---------- Given data

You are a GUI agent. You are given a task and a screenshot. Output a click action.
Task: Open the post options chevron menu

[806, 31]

--------------------
---------- Given data

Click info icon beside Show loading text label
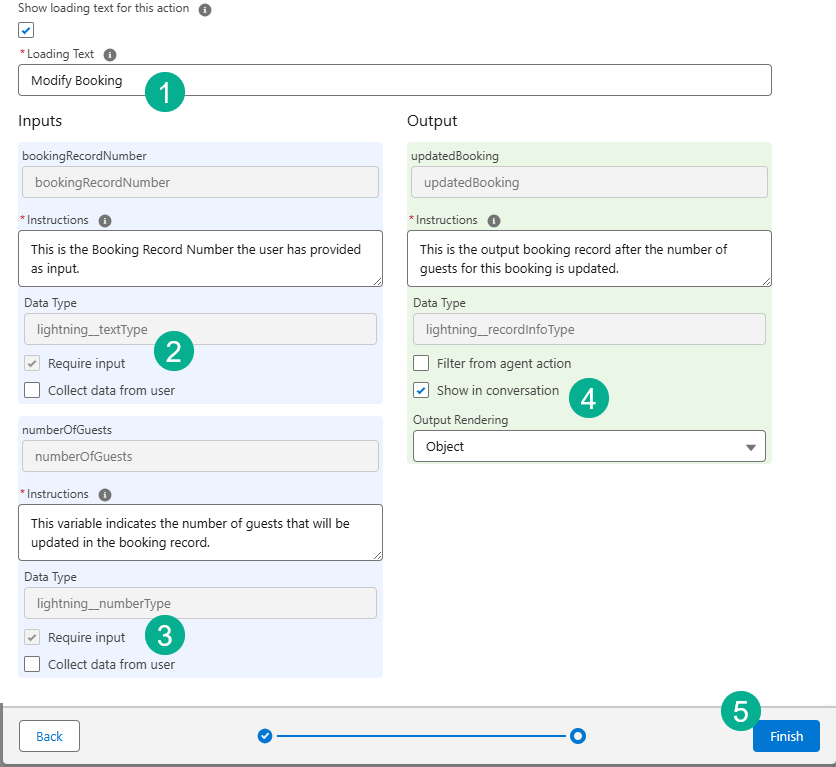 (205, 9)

--------------------
---------- Given data

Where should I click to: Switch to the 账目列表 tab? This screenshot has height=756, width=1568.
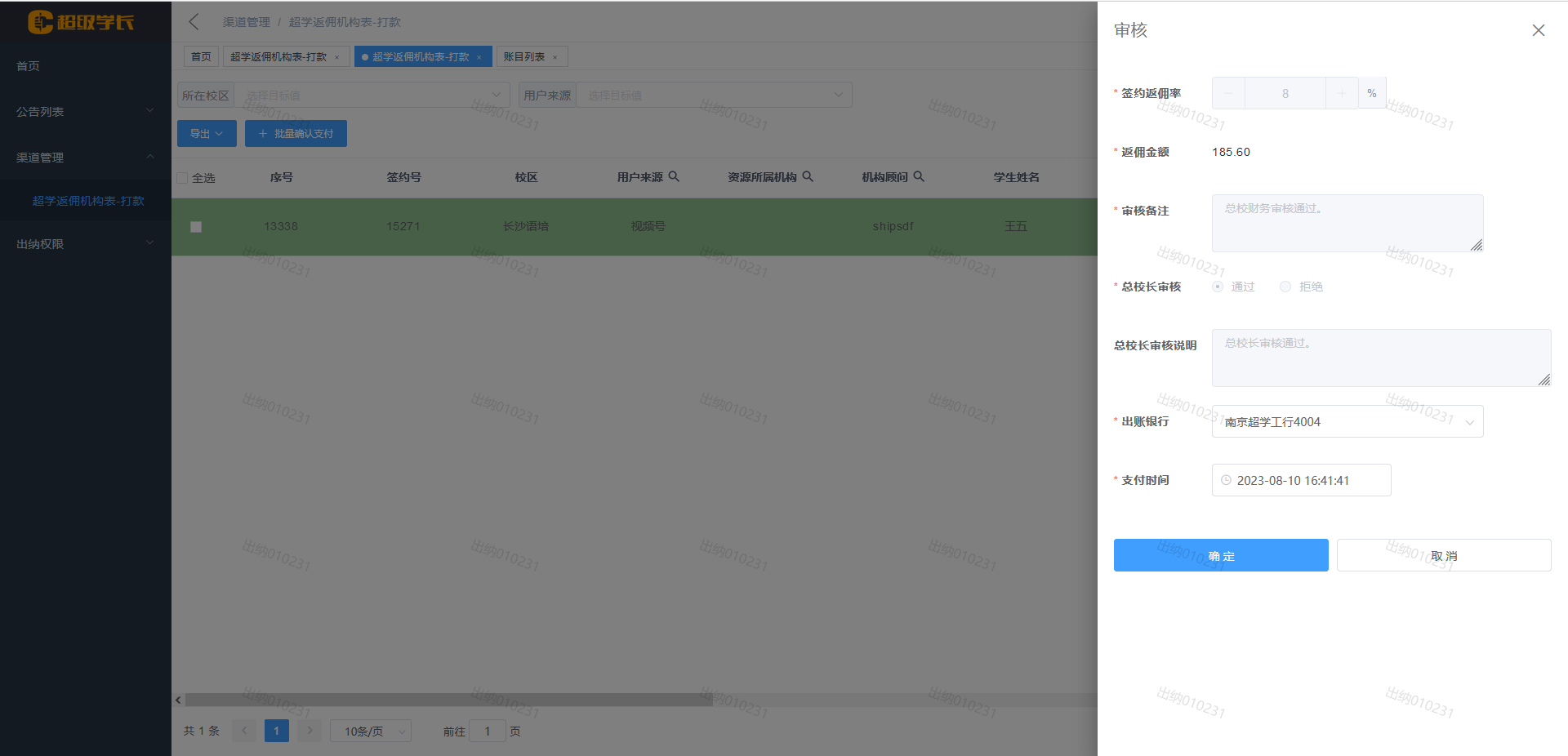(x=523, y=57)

--------------------

**Stated task:**
Edit the lines starting at the one containing "Where should I" and ending at the one containing "(x=523, y=57)" so that "tab" becomes "panel", with everything else unchanged. Return only those lines and leave the pictures out.

**Answer to the problem:**
Where should I click to: Switch to the 账目列表 panel? This screenshot has height=756, width=1568.
(x=523, y=57)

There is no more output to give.